March 25th, 2001 - 12:01 AM

    I hate that it's Sunday morning because of one lousy minute. Anyway, I got back from Lisa's house a little while ago. We watched Mall Rats and drank Hooch. Kevin Smith is awesome. I feel slightly off balance from the Hooch. I'm the kind of nerd that gets this way after one bottle. Just to clarify, I do not support underage drinking in the typical capacity. You know, everyone goes to someone's house and gets wasted on beer? Not me. I like a bottle of Hooch every now and then for that lovely orange flavor. Especially when watching a Kevin Smith movie.

    The teacher that I love did a concert at Barnes & Noble tonight. (Speaking of this, why do people say Nobles- as in plural?) It was so adorable. He could easily be a one man Dave Matthews Band cover band. A whole pack of kids from school were in attendance. One of them was this sophomore boy that I have a huge crush on. All right. I know the lameness of that. I accept it. Unfortunately, the kid has a "serious" girlfriend. And he seemed completely disinterested in me. Terrific. Scott was there as well, but I didn't speak to him. I kind of stared at him for a few minutes until he looked up at me and I quickly looked down. That sounds so pathetic. Maybe because it is.

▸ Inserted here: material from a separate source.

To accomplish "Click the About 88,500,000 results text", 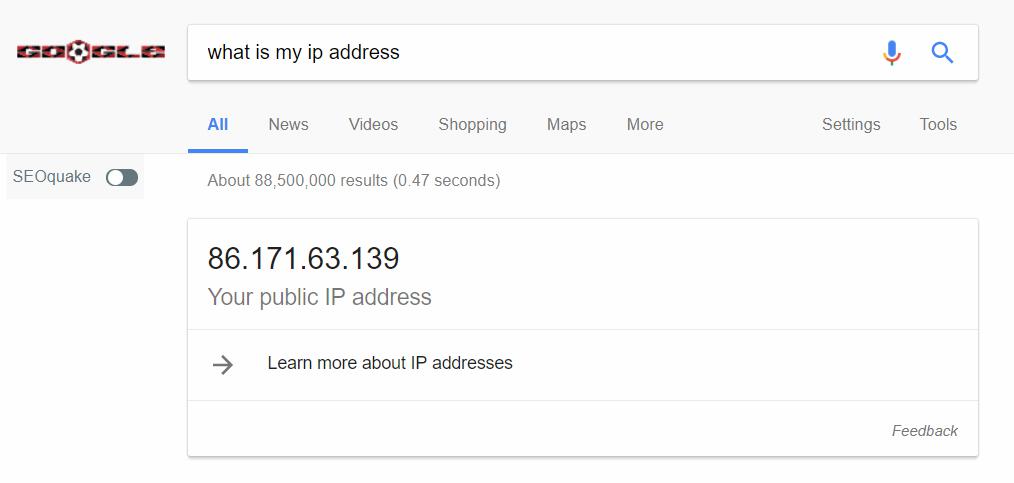I will pos(354,180).
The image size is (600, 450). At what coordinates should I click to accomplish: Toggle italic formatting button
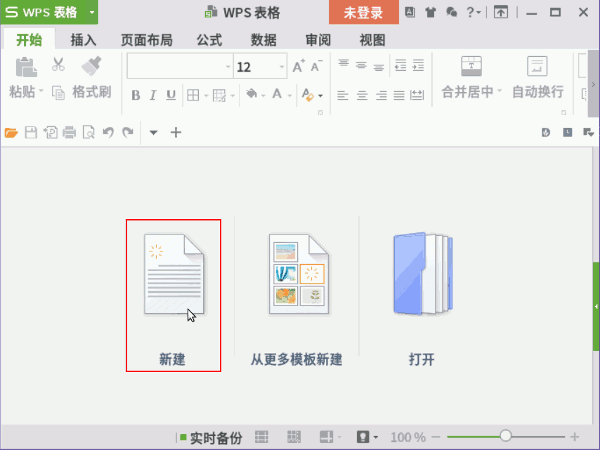click(x=152, y=96)
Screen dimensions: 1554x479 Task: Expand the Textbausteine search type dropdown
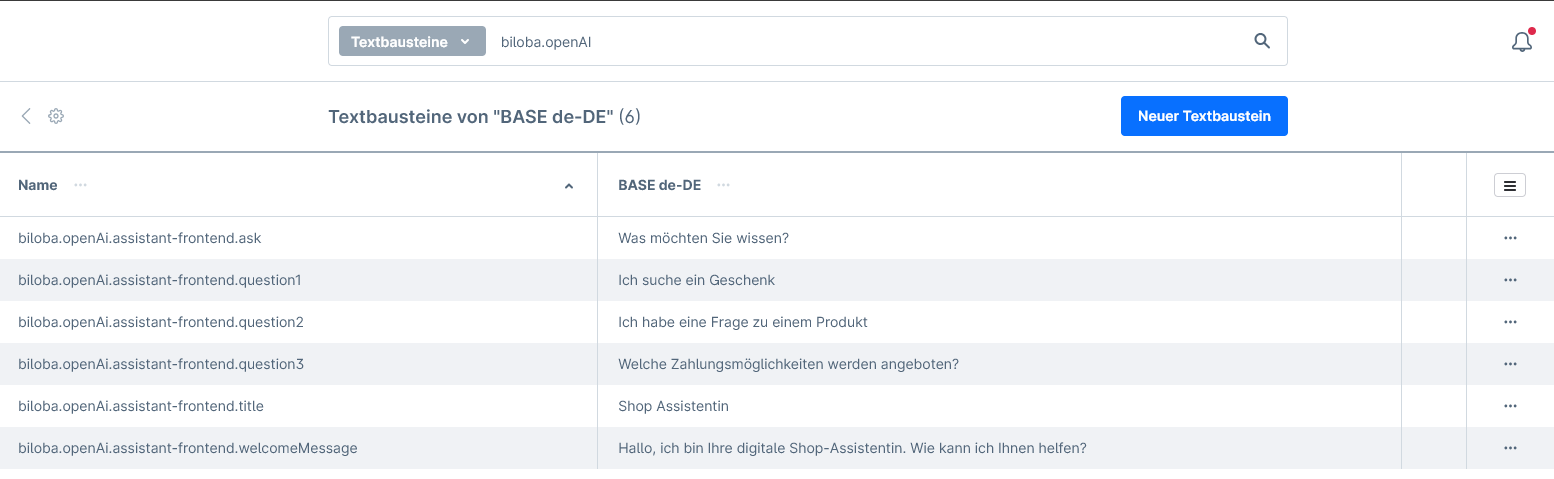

    I'm starting a new paragraph so that you can rest your eyes. Anyway, Kevin was at Barnes & Noble as well. I never even looked at him. It's oddly funny. We act like we're exes. (God, doesn't that word look funny in type?) Of course, we never dated. We were in a play together. We bantered a bit and flirted backstage. Then, out of nowhere, we can't stand one another. We give each other the cold shoulder all the time. Unless it's all being over-dramatized in my head, which is entirely possible.

    I bought a prom dress today. I don't actually have a date to prom. Minor detail. Not really. Actually, I'm looking hard for a date, which is probably why I'm going through a laundry list of all the males that I know. Let's see. My teacher, who is a talented musician, is married with a daughter. The sexy sophomore is taken. Scott probably thinks I'm creepy for staring at him. Kevin hates me for no apparent reason. Hmm. So many choices. What is a girl to do?

    This reminds me. Charlie's in the hospital. He has a collapsed lung and needs surgery. I guess it's not life threatening, but that's still awful. I really do love Charlie. He probably doesn't think nearly that highly of me. He always makes me laugh. He always pretends to love Jon Stewart, nicknaming him "Jonny Stew." ::sighs:: With him, I don't think that he doesn't like me because of how I look. I don't think he's that shallow. I think that he's simply not interested in dating. Period. Cindy Crawford could ask him to the prom and he'd simply say, "I'm sorry. I don't go to dances." I wish I could find a date.

    I'm sorry. It's always annoying when single girls are like Ineedaman.Ineedaman.Ineedaman. Like their heads will explode if they don't get a date. Must get boyfriend... danger... help... I'm really sorry if I'm coming off that way. I just want a date to the prom so that I can wear the beautiful dress that I bought today. God. I actually look really great in it. Alert the media.

    So, after an unromantic evening with my best (girl) friend, I am going to go to bed. Alone, of course. Ha. Ha. Tomorrow I have twelve hours of musical rehearsal. I'm going to die. If I *do* die, somebody please tell my parents to bury me in the prom dress. I'd like to go out in style.